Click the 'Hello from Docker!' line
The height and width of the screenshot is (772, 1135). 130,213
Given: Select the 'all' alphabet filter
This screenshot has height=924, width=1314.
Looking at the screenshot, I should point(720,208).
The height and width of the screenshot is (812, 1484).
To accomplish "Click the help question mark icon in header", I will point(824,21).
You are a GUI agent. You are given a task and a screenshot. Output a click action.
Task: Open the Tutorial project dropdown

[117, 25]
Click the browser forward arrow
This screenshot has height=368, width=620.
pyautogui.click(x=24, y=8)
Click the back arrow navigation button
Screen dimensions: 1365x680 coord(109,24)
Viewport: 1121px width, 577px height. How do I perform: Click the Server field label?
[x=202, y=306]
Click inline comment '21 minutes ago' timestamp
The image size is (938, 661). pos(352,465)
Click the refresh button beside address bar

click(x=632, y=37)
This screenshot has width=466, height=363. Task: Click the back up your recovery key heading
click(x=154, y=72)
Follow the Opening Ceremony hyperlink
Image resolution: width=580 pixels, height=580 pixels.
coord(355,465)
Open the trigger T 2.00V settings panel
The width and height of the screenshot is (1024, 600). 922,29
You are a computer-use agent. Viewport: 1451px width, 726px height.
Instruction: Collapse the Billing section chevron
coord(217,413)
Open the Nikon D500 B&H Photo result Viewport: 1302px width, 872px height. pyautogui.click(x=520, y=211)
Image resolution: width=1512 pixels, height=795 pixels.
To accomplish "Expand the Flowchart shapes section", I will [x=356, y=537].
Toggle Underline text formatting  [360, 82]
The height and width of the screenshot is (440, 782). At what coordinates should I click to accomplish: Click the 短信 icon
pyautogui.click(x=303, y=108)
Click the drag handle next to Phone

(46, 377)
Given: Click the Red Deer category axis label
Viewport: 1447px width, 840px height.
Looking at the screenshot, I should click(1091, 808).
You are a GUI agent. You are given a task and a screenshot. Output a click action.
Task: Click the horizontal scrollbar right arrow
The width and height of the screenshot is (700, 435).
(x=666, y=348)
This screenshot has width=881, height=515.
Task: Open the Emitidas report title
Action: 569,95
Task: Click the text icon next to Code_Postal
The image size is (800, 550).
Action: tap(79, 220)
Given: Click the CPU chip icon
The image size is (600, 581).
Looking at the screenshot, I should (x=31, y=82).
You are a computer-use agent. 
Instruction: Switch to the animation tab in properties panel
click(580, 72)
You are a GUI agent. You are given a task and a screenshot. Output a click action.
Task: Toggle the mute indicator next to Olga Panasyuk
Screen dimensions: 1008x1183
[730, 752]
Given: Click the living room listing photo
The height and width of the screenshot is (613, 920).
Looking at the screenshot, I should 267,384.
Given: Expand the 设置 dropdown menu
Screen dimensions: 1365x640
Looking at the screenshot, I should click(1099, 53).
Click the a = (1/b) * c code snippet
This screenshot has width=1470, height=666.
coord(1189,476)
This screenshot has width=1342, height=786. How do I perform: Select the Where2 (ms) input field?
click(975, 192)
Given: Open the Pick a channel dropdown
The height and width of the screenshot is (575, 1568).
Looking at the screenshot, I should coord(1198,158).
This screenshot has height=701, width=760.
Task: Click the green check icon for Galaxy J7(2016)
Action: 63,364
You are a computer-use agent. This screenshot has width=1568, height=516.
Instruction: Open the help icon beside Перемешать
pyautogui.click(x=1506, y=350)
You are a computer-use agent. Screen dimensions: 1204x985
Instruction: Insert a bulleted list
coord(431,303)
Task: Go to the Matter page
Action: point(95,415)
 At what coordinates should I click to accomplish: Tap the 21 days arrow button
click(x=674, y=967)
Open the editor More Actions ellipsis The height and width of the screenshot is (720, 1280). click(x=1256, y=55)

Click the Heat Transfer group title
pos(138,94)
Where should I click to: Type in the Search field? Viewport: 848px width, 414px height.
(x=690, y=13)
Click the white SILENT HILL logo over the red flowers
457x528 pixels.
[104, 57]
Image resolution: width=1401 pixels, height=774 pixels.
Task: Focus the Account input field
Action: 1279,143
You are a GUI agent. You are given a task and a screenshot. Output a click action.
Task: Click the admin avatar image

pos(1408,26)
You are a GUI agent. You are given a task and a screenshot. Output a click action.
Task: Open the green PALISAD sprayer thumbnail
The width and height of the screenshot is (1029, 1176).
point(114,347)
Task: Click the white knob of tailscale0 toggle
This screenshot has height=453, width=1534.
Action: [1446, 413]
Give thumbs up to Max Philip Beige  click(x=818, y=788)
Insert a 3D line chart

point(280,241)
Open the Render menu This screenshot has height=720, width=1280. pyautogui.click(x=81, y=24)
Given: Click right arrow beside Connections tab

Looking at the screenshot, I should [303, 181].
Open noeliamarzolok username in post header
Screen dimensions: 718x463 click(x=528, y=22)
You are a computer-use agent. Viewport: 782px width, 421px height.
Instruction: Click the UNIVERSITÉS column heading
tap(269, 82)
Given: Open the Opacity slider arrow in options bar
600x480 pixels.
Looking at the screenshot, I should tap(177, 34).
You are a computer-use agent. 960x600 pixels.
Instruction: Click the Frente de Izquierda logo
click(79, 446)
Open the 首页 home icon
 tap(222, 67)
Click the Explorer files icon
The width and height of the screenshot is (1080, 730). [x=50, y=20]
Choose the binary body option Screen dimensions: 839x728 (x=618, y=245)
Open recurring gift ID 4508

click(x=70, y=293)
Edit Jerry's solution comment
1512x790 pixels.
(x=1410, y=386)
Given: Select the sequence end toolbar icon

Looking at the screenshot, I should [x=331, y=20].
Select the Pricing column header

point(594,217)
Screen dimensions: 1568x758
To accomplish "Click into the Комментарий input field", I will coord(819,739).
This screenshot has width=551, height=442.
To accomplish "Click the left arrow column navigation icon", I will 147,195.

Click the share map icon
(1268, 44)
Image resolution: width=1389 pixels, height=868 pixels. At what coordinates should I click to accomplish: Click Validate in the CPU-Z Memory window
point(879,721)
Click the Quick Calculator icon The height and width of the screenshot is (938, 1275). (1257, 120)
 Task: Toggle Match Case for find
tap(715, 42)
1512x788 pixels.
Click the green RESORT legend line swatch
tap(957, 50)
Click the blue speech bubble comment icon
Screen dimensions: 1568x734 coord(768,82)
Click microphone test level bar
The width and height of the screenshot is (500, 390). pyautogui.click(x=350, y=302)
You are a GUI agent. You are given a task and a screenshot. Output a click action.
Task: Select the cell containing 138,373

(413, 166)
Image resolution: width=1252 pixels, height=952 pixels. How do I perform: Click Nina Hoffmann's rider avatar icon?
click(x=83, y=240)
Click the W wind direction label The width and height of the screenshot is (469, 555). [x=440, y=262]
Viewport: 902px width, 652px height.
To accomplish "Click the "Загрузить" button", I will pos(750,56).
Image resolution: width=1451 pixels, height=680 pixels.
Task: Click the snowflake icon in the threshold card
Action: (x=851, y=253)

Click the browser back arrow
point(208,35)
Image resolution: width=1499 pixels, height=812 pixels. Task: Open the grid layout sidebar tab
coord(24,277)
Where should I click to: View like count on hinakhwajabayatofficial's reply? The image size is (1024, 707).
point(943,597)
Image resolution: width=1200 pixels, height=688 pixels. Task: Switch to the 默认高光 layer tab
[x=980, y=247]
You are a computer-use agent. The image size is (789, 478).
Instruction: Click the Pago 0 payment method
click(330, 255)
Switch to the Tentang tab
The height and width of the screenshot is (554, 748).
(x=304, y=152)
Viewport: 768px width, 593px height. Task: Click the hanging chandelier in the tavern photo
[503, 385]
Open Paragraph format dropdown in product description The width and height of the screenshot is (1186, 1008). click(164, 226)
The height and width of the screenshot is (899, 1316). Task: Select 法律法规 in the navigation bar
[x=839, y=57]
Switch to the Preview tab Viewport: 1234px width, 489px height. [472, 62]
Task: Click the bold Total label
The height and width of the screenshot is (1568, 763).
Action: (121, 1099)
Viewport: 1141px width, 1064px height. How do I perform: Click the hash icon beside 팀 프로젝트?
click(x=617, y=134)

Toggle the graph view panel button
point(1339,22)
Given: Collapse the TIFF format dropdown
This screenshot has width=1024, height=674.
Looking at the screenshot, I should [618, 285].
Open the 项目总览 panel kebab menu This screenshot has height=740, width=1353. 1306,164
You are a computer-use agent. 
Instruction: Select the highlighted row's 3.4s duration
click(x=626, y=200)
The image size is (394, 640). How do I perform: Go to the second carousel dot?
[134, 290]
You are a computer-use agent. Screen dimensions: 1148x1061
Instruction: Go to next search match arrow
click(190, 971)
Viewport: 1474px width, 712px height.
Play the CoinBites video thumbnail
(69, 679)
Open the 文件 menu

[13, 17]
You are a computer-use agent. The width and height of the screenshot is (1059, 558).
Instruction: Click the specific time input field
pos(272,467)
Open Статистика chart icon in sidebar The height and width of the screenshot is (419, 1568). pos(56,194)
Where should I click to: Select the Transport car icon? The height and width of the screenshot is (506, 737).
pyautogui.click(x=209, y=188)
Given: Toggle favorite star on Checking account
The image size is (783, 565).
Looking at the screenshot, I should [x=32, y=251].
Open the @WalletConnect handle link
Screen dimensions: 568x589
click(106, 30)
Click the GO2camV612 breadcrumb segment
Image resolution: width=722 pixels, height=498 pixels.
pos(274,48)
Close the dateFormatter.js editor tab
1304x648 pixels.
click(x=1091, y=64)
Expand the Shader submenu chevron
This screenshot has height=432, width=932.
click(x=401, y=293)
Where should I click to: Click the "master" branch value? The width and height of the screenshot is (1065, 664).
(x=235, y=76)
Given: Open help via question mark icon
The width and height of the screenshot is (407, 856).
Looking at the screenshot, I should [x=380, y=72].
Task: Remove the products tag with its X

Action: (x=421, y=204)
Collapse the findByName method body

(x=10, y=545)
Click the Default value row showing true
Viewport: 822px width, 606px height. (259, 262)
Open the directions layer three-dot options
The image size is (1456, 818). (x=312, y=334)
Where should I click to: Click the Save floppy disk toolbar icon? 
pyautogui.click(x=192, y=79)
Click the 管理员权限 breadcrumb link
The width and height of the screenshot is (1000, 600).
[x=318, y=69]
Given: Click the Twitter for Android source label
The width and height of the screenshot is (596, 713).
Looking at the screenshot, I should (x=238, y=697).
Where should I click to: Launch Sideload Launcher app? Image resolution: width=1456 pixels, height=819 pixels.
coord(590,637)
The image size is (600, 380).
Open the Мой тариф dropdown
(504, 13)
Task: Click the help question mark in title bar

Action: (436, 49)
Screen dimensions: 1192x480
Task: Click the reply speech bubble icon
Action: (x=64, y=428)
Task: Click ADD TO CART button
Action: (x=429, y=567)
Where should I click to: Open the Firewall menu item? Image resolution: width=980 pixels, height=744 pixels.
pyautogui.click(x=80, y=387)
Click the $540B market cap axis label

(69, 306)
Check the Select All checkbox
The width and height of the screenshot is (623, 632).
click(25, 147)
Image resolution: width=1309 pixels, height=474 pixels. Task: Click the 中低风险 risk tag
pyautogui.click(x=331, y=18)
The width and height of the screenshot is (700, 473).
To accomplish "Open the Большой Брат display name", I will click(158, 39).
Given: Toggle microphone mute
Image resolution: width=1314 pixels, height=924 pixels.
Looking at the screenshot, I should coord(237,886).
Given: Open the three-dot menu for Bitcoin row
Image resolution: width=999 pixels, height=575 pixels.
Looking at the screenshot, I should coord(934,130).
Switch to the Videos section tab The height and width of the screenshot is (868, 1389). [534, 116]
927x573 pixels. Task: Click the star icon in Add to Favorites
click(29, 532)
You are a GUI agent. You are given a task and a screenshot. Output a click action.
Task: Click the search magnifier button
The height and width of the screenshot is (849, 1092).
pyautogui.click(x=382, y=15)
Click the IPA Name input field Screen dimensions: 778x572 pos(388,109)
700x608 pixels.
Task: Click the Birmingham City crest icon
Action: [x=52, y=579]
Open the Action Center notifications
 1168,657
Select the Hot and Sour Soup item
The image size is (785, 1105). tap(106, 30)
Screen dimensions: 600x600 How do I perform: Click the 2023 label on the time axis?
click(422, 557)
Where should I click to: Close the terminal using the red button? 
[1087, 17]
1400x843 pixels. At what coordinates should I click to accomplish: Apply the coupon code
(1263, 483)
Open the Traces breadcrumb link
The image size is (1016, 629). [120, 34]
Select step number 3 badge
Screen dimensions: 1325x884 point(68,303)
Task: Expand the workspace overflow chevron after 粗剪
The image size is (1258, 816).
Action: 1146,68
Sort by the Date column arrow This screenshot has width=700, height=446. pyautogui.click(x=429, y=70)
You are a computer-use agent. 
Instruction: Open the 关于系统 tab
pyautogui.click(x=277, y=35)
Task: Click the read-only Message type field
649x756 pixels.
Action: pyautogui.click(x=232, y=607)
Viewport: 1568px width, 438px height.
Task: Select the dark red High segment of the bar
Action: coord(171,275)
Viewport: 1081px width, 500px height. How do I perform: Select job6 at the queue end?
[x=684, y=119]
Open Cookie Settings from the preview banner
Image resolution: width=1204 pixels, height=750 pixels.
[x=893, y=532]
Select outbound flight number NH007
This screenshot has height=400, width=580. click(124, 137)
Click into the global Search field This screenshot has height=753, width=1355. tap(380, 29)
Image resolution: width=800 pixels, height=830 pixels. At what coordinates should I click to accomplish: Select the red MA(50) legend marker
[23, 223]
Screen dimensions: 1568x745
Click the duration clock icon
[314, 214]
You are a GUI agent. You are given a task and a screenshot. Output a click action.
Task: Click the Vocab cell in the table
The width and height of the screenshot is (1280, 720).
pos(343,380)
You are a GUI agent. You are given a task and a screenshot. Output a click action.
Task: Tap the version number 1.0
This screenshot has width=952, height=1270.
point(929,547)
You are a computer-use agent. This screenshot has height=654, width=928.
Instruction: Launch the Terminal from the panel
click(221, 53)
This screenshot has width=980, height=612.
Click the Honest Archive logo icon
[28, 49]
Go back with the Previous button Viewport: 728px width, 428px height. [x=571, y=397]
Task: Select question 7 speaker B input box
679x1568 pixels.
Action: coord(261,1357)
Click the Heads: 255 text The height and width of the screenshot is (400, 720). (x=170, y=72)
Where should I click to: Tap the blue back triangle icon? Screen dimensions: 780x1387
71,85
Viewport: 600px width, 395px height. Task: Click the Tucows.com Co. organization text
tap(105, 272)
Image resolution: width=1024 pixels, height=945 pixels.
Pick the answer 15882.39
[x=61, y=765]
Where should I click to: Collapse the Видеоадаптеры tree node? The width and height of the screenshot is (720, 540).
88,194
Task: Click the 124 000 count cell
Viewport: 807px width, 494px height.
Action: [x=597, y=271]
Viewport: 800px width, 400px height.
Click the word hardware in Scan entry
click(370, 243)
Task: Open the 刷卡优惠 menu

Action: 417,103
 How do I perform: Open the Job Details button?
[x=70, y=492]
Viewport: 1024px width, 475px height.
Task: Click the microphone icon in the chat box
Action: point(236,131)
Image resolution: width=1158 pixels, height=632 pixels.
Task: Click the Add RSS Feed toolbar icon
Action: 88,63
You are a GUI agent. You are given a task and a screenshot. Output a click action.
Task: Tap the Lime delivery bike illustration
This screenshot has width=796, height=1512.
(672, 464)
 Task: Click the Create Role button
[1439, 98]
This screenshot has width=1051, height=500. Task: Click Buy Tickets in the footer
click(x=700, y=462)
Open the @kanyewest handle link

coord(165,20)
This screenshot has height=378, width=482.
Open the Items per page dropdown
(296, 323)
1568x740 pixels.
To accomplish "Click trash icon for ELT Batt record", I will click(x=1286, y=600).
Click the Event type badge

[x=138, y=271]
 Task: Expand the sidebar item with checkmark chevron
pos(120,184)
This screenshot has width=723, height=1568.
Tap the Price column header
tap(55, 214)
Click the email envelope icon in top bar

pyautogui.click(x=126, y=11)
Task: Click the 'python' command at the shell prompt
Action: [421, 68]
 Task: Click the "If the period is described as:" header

• [What you need to do] For the data above, give the number of lines in which the word "mute" appears, and nothing more.

• [Result for this task] 2